Now that is one truly lame and discreditable argument. See:

“Tu quoque...;[1] Latin for “you, too” or “you, also”) or the appeal to hypocrisy is an informal logical fallacy that intends to discredit the opponent’s position by asserting the opponent’s failure to act consistently in accordance with that position. It attempts to show that a criticism or objection applies equally to the person making it. This attempts to dismiss opponent’s position based on criticism of the opponent’s inconsistency and not the position presented.[2] It is a special case of ad hominem fallacy, which is a category of fallacies in which a claim or argument is rejected on the basis of fact about the person presenting or supporting the claim or argument.[3] To clarify, although the person being attacked might indeed be acting inconsistently or hypocritically, such behavior does not invalidate the position presented.” (Wikipedia)

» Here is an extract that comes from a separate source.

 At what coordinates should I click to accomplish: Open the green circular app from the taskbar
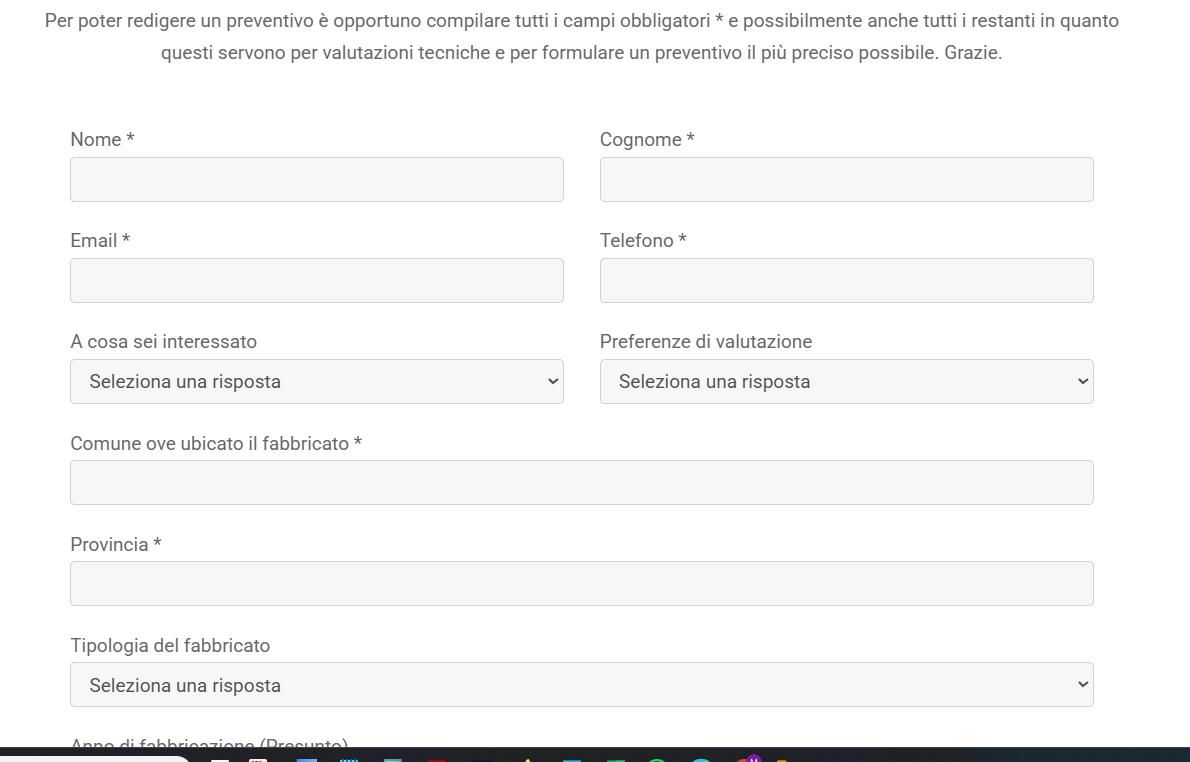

No, I am not referring just to the “Bloody Kansas” assault by Democrats upon the individual and state or territorial rights of U.S. Citizens. There are innumerable instances over a period of decades where the Democrats instigated violent armed conflict in contempt for individual and states rights. Readers can get a taste of this Democrat contempt for constitutional and God-given rights by reading about such topics as the Ostend Manifesto, the Knights of the Golden Circle, the Copperheads, William Walker filiusters, Guano Islands Act, the failed assassination attempt upon President-Elect Abraham Lincoln, and much much more.

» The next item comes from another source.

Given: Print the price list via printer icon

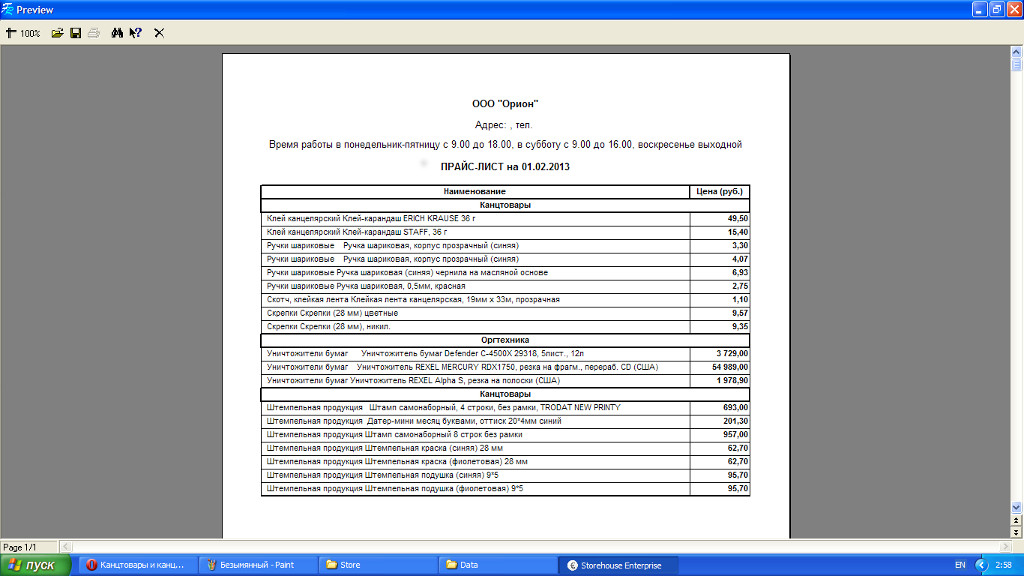Looking at the screenshot, I should (x=93, y=33).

“Oh really? So that is the Republican party was always in favor of higher taxes and tariffs?”

That was impossible, because the Democrats started the Civil War before the first ever Republican Administration came into existence in 1861 with the inauguration of Abraham Lincoln. Naturally, the Southern Democrat armed attacks upon the United States armed forces compelled the U.S. Government regardless of who was in office to make huge expenditures that would never have been necessary but for the unlawful rebellion.

“It was because they cared about the individual that Lincoln, almost as soon as he gets in office, passes the first income tax laws which define taxable income as that “derived from any kind of property, or from any professional trade, employment, or vocation carried on in the United States or elsewhere or from any source whatever.””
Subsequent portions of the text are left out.